• _Data extract_:
########

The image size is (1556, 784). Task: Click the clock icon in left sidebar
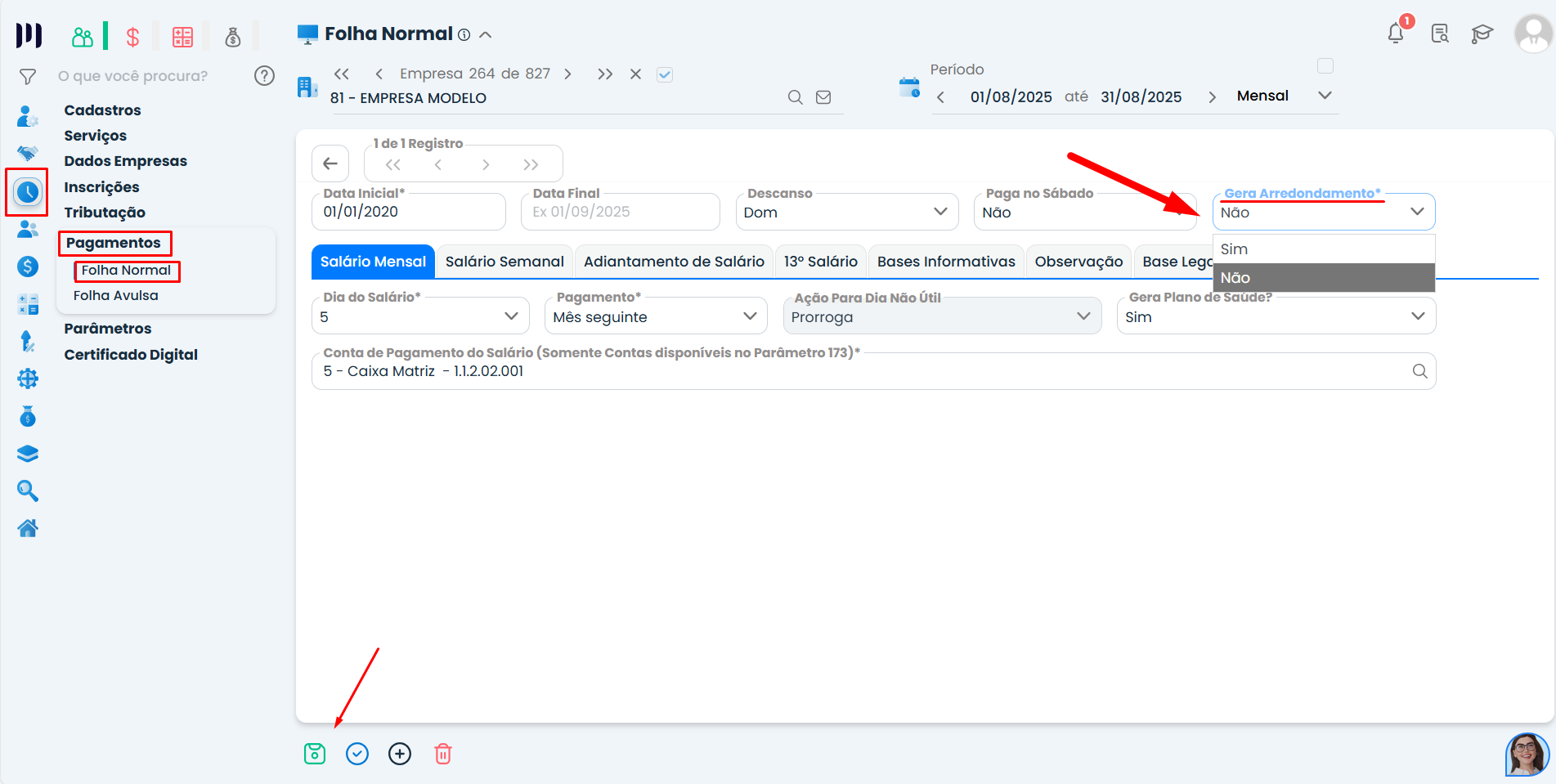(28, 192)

########

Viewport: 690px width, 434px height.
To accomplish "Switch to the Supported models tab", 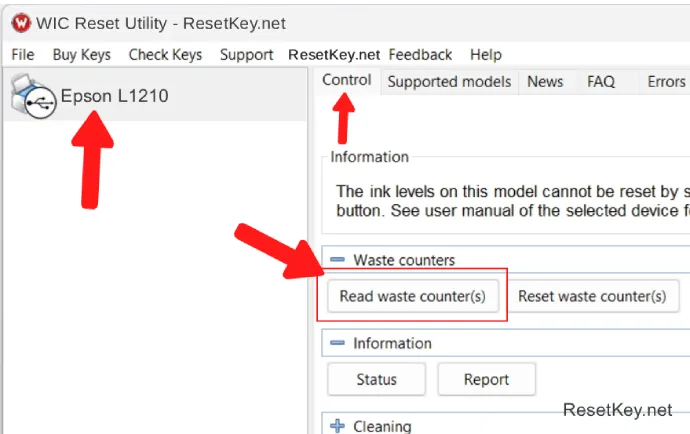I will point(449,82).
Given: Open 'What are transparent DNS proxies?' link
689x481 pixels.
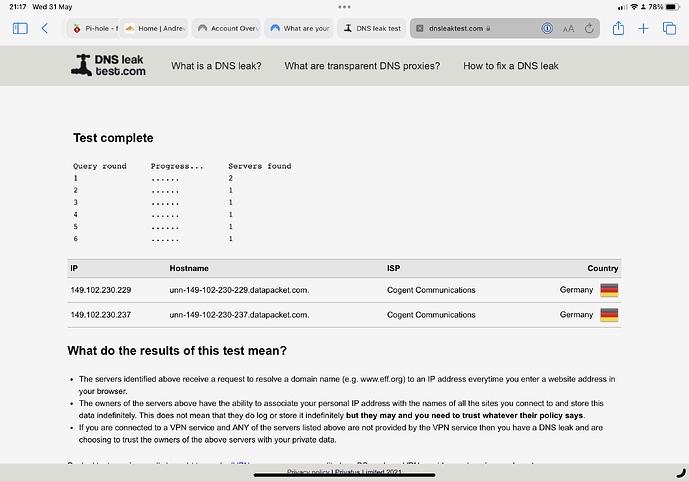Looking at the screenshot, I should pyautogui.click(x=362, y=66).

########

Select each line of the records that contains the string "Given".

Given: Open 'What are transparent DNS proxies?' link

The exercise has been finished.